* _Exercise instructions_
Copy the following entries exactly as they appear, line for line.

* _Data provided_
╔══

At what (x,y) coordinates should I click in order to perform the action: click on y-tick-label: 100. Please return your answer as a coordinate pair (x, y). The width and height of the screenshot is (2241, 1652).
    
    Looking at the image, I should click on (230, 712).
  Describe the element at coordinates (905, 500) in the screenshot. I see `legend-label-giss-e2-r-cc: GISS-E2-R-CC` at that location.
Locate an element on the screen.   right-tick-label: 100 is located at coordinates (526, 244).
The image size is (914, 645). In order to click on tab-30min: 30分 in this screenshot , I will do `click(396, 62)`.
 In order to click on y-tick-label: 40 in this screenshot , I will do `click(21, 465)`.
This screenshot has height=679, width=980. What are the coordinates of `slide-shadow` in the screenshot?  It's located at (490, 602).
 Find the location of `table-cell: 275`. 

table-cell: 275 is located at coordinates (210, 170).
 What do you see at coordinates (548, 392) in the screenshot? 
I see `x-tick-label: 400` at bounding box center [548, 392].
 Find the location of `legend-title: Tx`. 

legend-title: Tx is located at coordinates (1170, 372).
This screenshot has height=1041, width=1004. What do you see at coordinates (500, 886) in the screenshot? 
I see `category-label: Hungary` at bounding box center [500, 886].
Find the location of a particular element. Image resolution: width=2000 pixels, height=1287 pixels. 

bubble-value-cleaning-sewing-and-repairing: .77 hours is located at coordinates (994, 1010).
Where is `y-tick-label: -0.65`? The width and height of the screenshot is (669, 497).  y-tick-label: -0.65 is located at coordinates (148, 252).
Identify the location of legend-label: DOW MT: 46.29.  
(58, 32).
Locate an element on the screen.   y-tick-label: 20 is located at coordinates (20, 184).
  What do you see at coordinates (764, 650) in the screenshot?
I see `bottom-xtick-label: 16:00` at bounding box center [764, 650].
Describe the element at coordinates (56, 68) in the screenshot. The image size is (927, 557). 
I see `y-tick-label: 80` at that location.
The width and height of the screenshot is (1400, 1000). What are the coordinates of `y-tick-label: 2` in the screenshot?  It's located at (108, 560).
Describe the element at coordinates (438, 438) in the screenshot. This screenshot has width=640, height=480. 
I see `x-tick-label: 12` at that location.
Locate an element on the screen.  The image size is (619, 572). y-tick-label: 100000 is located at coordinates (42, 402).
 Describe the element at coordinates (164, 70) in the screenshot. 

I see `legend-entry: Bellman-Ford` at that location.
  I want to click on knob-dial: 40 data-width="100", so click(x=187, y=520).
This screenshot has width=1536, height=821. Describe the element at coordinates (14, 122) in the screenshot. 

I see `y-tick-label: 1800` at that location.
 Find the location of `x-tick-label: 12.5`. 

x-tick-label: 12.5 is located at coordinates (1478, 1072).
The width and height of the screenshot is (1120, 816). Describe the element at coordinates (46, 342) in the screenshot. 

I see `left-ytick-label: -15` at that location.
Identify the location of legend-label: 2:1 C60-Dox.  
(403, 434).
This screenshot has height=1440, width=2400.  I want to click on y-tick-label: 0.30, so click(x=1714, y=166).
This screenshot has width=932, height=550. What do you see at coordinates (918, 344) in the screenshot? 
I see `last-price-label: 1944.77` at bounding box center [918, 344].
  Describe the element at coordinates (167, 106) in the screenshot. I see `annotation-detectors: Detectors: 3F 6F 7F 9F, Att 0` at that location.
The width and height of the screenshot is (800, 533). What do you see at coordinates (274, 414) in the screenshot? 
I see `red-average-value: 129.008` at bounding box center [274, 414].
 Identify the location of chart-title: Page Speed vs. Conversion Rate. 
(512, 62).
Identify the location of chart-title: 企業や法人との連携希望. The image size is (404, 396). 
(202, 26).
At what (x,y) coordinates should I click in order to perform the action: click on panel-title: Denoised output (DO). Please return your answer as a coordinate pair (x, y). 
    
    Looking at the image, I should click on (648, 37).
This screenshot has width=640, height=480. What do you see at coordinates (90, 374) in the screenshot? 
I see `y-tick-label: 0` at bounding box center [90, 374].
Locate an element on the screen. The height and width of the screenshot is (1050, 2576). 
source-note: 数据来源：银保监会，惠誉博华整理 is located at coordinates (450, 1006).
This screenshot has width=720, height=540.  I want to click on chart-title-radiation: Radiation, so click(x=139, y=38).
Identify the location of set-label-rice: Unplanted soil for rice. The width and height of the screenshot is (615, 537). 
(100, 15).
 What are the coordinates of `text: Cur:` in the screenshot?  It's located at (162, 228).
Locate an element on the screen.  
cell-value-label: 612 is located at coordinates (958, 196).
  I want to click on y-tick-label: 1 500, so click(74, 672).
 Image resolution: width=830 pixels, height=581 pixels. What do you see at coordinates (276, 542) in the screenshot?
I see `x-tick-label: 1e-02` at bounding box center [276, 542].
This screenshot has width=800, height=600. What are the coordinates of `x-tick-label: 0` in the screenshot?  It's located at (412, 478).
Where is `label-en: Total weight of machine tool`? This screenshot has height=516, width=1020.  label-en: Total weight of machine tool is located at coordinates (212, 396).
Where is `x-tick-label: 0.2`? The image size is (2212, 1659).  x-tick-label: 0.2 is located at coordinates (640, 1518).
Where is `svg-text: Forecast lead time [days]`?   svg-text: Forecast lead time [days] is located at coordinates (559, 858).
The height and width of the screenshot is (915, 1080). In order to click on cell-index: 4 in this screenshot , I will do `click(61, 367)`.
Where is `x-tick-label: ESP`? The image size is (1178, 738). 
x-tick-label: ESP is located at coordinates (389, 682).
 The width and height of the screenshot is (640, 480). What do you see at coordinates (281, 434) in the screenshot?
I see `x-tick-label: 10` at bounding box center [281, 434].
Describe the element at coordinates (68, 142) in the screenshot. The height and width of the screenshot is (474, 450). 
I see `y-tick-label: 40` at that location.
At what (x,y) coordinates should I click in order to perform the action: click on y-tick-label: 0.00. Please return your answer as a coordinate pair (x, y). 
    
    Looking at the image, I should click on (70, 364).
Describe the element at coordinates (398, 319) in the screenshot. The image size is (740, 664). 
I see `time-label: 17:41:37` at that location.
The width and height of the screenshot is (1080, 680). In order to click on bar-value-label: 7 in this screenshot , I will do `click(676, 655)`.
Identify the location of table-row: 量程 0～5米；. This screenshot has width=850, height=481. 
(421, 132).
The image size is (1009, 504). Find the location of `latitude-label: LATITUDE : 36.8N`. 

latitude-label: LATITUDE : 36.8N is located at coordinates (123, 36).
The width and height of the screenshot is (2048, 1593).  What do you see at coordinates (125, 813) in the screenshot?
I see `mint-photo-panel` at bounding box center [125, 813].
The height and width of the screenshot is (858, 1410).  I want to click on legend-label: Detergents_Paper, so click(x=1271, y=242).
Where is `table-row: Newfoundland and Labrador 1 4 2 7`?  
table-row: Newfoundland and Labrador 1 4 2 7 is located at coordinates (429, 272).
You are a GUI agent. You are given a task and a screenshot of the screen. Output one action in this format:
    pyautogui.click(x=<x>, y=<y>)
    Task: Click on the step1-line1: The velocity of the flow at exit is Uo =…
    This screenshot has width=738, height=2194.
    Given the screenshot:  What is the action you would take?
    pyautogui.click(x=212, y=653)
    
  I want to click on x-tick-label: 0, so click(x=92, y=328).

╚══

* _Answer for the task_
At what (x,y) coordinates should I click in order to perform the action: click on y-tick-label: 100. Please return your answer as a coordinate pair (x, y). The width and height of the screenshot is (2241, 1652).
    
    Looking at the image, I should click on (230, 712).
  Describe the element at coordinates (905, 500) in the screenshot. I see `legend-label-giss-e2-r-cc: GISS-E2-R-CC` at that location.
Locate an element on the screen.   right-tick-label: 100 is located at coordinates (526, 244).
The image size is (914, 645). In order to click on tab-30min: 30分 in this screenshot , I will do `click(396, 62)`.
 In order to click on y-tick-label: 40 in this screenshot , I will do `click(21, 465)`.
This screenshot has height=679, width=980. What are the coordinates of `slide-shadow` in the screenshot?  It's located at (490, 602).
 Find the location of `table-cell: 275`. 

table-cell: 275 is located at coordinates (210, 170).
 What do you see at coordinates (548, 392) in the screenshot? 
I see `x-tick-label: 400` at bounding box center [548, 392].
 Find the location of `legend-title: Tx`. 

legend-title: Tx is located at coordinates (1170, 372).
This screenshot has height=1041, width=1004. What do you see at coordinates (500, 886) in the screenshot? 
I see `category-label: Hungary` at bounding box center [500, 886].
Find the location of a particular element. Image resolution: width=2000 pixels, height=1287 pixels. 

bubble-value-cleaning-sewing-and-repairing: .77 hours is located at coordinates (994, 1010).
Where is `y-tick-label: -0.65`? The width and height of the screenshot is (669, 497).  y-tick-label: -0.65 is located at coordinates (148, 252).
Identify the location of legend-label: DOW MT: 46.29.  
(58, 32).
Locate an element on the screen.   y-tick-label: 20 is located at coordinates (20, 184).
  What do you see at coordinates (764, 650) in the screenshot?
I see `bottom-xtick-label: 16:00` at bounding box center [764, 650].
Describe the element at coordinates (56, 68) in the screenshot. The image size is (927, 557). 
I see `y-tick-label: 80` at that location.
The width and height of the screenshot is (1400, 1000). What are the coordinates of `y-tick-label: 2` in the screenshot?  It's located at (108, 560).
Describe the element at coordinates (438, 438) in the screenshot. This screenshot has width=640, height=480. 
I see `x-tick-label: 12` at that location.
Locate an element on the screen.  The image size is (619, 572). y-tick-label: 100000 is located at coordinates (42, 402).
 Describe the element at coordinates (164, 70) in the screenshot. 

I see `legend-entry: Bellman-Ford` at that location.
  I want to click on knob-dial: 40 data-width="100", so click(x=187, y=520).
This screenshot has width=1536, height=821. Describe the element at coordinates (14, 122) in the screenshot. 

I see `y-tick-label: 1800` at that location.
 Find the location of `x-tick-label: 12.5`. 

x-tick-label: 12.5 is located at coordinates (1478, 1072).
The width and height of the screenshot is (1120, 816). Describe the element at coordinates (46, 342) in the screenshot. 

I see `left-ytick-label: -15` at that location.
Identify the location of legend-label: 2:1 C60-Dox.  
(403, 434).
This screenshot has height=1440, width=2400.  I want to click on y-tick-label: 0.30, so click(x=1714, y=166).
This screenshot has width=932, height=550. What do you see at coordinates (918, 344) in the screenshot? 
I see `last-price-label: 1944.77` at bounding box center [918, 344].
  Describe the element at coordinates (167, 106) in the screenshot. I see `annotation-detectors: Detectors: 3F 6F 7F 9F, Att 0` at that location.
The width and height of the screenshot is (800, 533). What do you see at coordinates (274, 414) in the screenshot? 
I see `red-average-value: 129.008` at bounding box center [274, 414].
 Identify the location of chart-title: Page Speed vs. Conversion Rate. 
(512, 62).
Identify the location of chart-title: 企業や法人との連携希望. The image size is (404, 396). 
(202, 26).
At what (x,y) coordinates should I click in order to perform the action: click on panel-title: Denoised output (DO). Please return your answer as a coordinate pair (x, y). 
    
    Looking at the image, I should click on (648, 37).
This screenshot has width=640, height=480. What do you see at coordinates (90, 374) in the screenshot? 
I see `y-tick-label: 0` at bounding box center [90, 374].
Locate an element on the screen. The height and width of the screenshot is (1050, 2576). 
source-note: 数据来源：银保监会，惠誉博华整理 is located at coordinates (450, 1006).
This screenshot has width=720, height=540.  I want to click on chart-title-radiation: Radiation, so click(x=139, y=38).
Identify the location of set-label-rice: Unplanted soil for rice. The width and height of the screenshot is (615, 537). 
(100, 15).
 What are the coordinates of `text: Cur:` in the screenshot?  It's located at (162, 228).
Locate an element on the screen.  
cell-value-label: 612 is located at coordinates (958, 196).
  I want to click on y-tick-label: 1 500, so click(74, 672).
 Image resolution: width=830 pixels, height=581 pixels. What do you see at coordinates (276, 542) in the screenshot?
I see `x-tick-label: 1e-02` at bounding box center [276, 542].
This screenshot has width=800, height=600. What are the coordinates of `x-tick-label: 0` in the screenshot?  It's located at (412, 478).
Where is `label-en: Total weight of machine tool`? This screenshot has height=516, width=1020.  label-en: Total weight of machine tool is located at coordinates (212, 396).
Where is `x-tick-label: 0.2`? The image size is (2212, 1659).  x-tick-label: 0.2 is located at coordinates (640, 1518).
Where is `svg-text: Forecast lead time [days]`?   svg-text: Forecast lead time [days] is located at coordinates (559, 858).
The height and width of the screenshot is (915, 1080). In order to click on cell-index: 4 in this screenshot , I will do `click(61, 367)`.
Where is `x-tick-label: ESP`? The image size is (1178, 738). 
x-tick-label: ESP is located at coordinates (389, 682).
 The width and height of the screenshot is (640, 480). What do you see at coordinates (281, 434) in the screenshot?
I see `x-tick-label: 10` at bounding box center [281, 434].
Describe the element at coordinates (68, 142) in the screenshot. The height and width of the screenshot is (474, 450). 
I see `y-tick-label: 40` at that location.
At what (x,y) coordinates should I click in order to perform the action: click on y-tick-label: 0.00. Please return your answer as a coordinate pair (x, y). 
    
    Looking at the image, I should click on (70, 364).
Describe the element at coordinates (398, 319) in the screenshot. The image size is (740, 664). 
I see `time-label: 17:41:37` at that location.
The width and height of the screenshot is (1080, 680). In order to click on bar-value-label: 7 in this screenshot , I will do `click(676, 655)`.
Identify the location of table-row: 量程 0～5米；. This screenshot has width=850, height=481. 
(421, 132).
The image size is (1009, 504). Find the location of `latitude-label: LATITUDE : 36.8N`. 

latitude-label: LATITUDE : 36.8N is located at coordinates (123, 36).
The width and height of the screenshot is (2048, 1593).  What do you see at coordinates (125, 813) in the screenshot?
I see `mint-photo-panel` at bounding box center [125, 813].
The height and width of the screenshot is (858, 1410).  I want to click on legend-label: Detergents_Paper, so click(x=1271, y=242).
Where is `table-row: Newfoundland and Labrador 1 4 2 7`?  
table-row: Newfoundland and Labrador 1 4 2 7 is located at coordinates (429, 272).
You are a GUI agent. You are given a task and a screenshot of the screen. Output one action in this format:
    pyautogui.click(x=<x>, y=<y>)
    Task: Click on the step1-line1: The velocity of the flow at exit is Uo =…
    This screenshot has width=738, height=2194.
    Given the screenshot:  What is the action you would take?
    pyautogui.click(x=212, y=653)
    
  I want to click on x-tick-label: 0, so click(x=92, y=328).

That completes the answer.